## INSTRUCTIONS FOR THE TASK
Copy out the entries below precisely; nothing is to be omitted.

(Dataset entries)
◇ ◇ ◇ ◇ ◇ ◇ ◇

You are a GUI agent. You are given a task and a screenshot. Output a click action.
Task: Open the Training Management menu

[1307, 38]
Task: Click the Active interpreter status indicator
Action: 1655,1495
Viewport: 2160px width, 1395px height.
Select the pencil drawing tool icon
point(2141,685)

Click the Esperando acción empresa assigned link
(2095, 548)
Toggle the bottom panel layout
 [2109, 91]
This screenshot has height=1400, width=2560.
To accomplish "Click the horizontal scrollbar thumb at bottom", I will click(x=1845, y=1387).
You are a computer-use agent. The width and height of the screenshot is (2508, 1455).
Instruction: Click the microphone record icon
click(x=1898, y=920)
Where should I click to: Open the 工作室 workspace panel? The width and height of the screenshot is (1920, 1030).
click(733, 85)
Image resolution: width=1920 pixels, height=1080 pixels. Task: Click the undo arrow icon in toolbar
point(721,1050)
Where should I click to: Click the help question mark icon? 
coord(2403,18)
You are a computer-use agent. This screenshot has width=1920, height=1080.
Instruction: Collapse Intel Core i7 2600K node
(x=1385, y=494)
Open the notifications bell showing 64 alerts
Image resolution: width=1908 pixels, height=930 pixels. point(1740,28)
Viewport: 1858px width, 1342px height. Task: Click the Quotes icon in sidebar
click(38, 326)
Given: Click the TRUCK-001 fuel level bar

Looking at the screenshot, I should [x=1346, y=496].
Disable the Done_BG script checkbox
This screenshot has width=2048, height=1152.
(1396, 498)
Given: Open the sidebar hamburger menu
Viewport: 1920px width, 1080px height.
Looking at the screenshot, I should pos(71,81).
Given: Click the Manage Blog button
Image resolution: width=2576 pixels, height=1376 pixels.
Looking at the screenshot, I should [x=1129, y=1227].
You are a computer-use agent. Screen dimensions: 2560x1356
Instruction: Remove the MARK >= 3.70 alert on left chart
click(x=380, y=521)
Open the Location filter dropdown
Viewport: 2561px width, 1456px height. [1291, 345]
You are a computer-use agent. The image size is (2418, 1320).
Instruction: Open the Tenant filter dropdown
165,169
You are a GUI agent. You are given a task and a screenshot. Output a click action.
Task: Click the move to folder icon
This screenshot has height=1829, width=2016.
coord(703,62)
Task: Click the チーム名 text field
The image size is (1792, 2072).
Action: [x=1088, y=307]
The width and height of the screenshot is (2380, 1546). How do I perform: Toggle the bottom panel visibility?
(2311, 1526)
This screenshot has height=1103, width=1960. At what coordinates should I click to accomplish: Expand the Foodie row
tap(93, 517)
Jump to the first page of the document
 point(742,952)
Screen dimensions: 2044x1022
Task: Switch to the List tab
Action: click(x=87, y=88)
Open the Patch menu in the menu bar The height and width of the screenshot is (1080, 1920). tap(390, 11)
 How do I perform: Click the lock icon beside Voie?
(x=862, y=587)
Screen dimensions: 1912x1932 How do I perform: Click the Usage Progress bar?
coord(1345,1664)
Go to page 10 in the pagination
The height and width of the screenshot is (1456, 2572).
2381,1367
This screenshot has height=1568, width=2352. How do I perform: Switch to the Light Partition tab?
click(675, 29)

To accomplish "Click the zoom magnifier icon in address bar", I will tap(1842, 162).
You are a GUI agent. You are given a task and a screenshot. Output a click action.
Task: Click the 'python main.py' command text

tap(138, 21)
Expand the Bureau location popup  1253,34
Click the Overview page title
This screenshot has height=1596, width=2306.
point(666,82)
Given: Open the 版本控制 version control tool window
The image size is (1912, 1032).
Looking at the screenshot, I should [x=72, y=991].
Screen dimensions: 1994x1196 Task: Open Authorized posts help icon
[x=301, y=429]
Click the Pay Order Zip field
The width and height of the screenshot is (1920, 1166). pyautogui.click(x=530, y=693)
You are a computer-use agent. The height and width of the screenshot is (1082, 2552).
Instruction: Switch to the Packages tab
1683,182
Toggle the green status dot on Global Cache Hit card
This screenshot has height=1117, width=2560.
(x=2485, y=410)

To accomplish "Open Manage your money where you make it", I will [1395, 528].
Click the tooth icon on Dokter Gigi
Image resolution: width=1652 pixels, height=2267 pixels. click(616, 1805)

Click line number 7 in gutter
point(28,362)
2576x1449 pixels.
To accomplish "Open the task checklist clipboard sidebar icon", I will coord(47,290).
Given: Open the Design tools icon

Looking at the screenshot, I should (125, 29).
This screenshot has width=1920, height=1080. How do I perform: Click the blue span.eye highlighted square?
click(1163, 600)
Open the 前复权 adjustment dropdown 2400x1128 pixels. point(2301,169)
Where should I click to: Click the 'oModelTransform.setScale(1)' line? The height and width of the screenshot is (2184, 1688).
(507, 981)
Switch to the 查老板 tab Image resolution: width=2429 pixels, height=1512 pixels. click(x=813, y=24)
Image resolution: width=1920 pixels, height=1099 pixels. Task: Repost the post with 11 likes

◇ ◇ ◇ ◇ ◇ ◇ ◇

## EXPECTED ANSWER
You are a GUI agent. You are given a task and a screenshot. Output a click action.
Task: Open the Training Management menu

[1307, 38]
Task: Click the Active interpreter status indicator
Action: 1655,1495
Viewport: 2160px width, 1395px height.
Select the pencil drawing tool icon
point(2141,685)

Click the Esperando acción empresa assigned link
(2095, 548)
Toggle the bottom panel layout
 [2109, 91]
This screenshot has height=1400, width=2560.
To accomplish "Click the horizontal scrollbar thumb at bottom", I will click(x=1845, y=1387).
You are a computer-use agent. The width and height of the screenshot is (2508, 1455).
Instruction: Click the microphone record icon
click(x=1898, y=920)
Where should I click to: Open the 工作室 workspace panel? The width and height of the screenshot is (1920, 1030).
click(733, 85)
Image resolution: width=1920 pixels, height=1080 pixels. Task: Click the undo arrow icon in toolbar
point(721,1050)
Where should I click to: Click the help question mark icon? 
coord(2403,18)
You are a computer-use agent. This screenshot has width=1920, height=1080.
Instruction: Collapse Intel Core i7 2600K node
(x=1385, y=494)
Open the notifications bell showing 64 alerts
Image resolution: width=1908 pixels, height=930 pixels. point(1740,28)
Viewport: 1858px width, 1342px height. Task: Click the Quotes icon in sidebar
click(38, 326)
Given: Click the TRUCK-001 fuel level bar

Looking at the screenshot, I should [x=1346, y=496].
Disable the Done_BG script checkbox
This screenshot has width=2048, height=1152.
(1396, 498)
Given: Open the sidebar hamburger menu
Viewport: 1920px width, 1080px height.
Looking at the screenshot, I should pos(71,81).
Given: Click the Manage Blog button
Image resolution: width=2576 pixels, height=1376 pixels.
Looking at the screenshot, I should [x=1129, y=1227].
You are a computer-use agent. Screen dimensions: 2560x1356
Instruction: Remove the MARK >= 3.70 alert on left chart
click(x=380, y=521)
Open the Location filter dropdown
Viewport: 2561px width, 1456px height. [1291, 345]
You are a computer-use agent. The image size is (2418, 1320).
Instruction: Open the Tenant filter dropdown
165,169
You are a GUI agent. You are given a task and a screenshot. Output a click action.
Task: Click the move to folder icon
This screenshot has height=1829, width=2016.
coord(703,62)
Task: Click the チーム名 text field
The image size is (1792, 2072).
Action: [x=1088, y=307]
The width and height of the screenshot is (2380, 1546). How do I perform: Toggle the bottom panel visibility?
(2311, 1526)
This screenshot has height=1103, width=1960. At what coordinates should I click to accomplish: Expand the Foodie row
tap(93, 517)
Jump to the first page of the document
 point(742,952)
Screen dimensions: 2044x1022
Task: Switch to the List tab
Action: click(x=87, y=88)
Open the Patch menu in the menu bar The height and width of the screenshot is (1080, 1920). tap(390, 11)
 How do I perform: Click the lock icon beside Voie?
(x=862, y=587)
Screen dimensions: 1912x1932 How do I perform: Click the Usage Progress bar?
coord(1345,1664)
Go to page 10 in the pagination
The height and width of the screenshot is (1456, 2572).
2381,1367
This screenshot has height=1568, width=2352. How do I perform: Switch to the Light Partition tab?
click(675, 29)

To accomplish "Click the zoom magnifier icon in address bar", I will tap(1842, 162).
You are a GUI agent. You are given a task and a screenshot. Output a click action.
Task: Click the 'python main.py' command text

tap(138, 21)
Expand the Bureau location popup  1253,34
Click the Overview page title
This screenshot has height=1596, width=2306.
point(666,82)
Given: Open the 版本控制 version control tool window
The image size is (1912, 1032).
Looking at the screenshot, I should [x=72, y=991].
Screen dimensions: 1994x1196 Task: Open Authorized posts help icon
[x=301, y=429]
Click the Pay Order Zip field
The width and height of the screenshot is (1920, 1166). pyautogui.click(x=530, y=693)
You are a computer-use agent. The height and width of the screenshot is (1082, 2552).
Instruction: Switch to the Packages tab
1683,182
Toggle the green status dot on Global Cache Hit card
This screenshot has height=1117, width=2560.
(x=2485, y=410)

To accomplish "Open Manage your money where you make it", I will [1395, 528].
Click the tooth icon on Dokter Gigi
Image resolution: width=1652 pixels, height=2267 pixels. click(616, 1805)

Click line number 7 in gutter
point(28,362)
2576x1449 pixels.
To accomplish "Open the task checklist clipboard sidebar icon", I will coord(47,290).
Given: Open the Design tools icon

Looking at the screenshot, I should (125, 29).
This screenshot has width=1920, height=1080. How do I perform: Click the blue span.eye highlighted square?
click(1163, 600)
Open the 前复权 adjustment dropdown 2400x1128 pixels. point(2301,169)
Where should I click to: Click the 'oModelTransform.setScale(1)' line? The height and width of the screenshot is (2184, 1688).
(507, 981)
Switch to the 查老板 tab Image resolution: width=2429 pixels, height=1512 pixels. click(x=813, y=24)
Image resolution: width=1920 pixels, height=1099 pixels. Task: Repost the post with 11 likes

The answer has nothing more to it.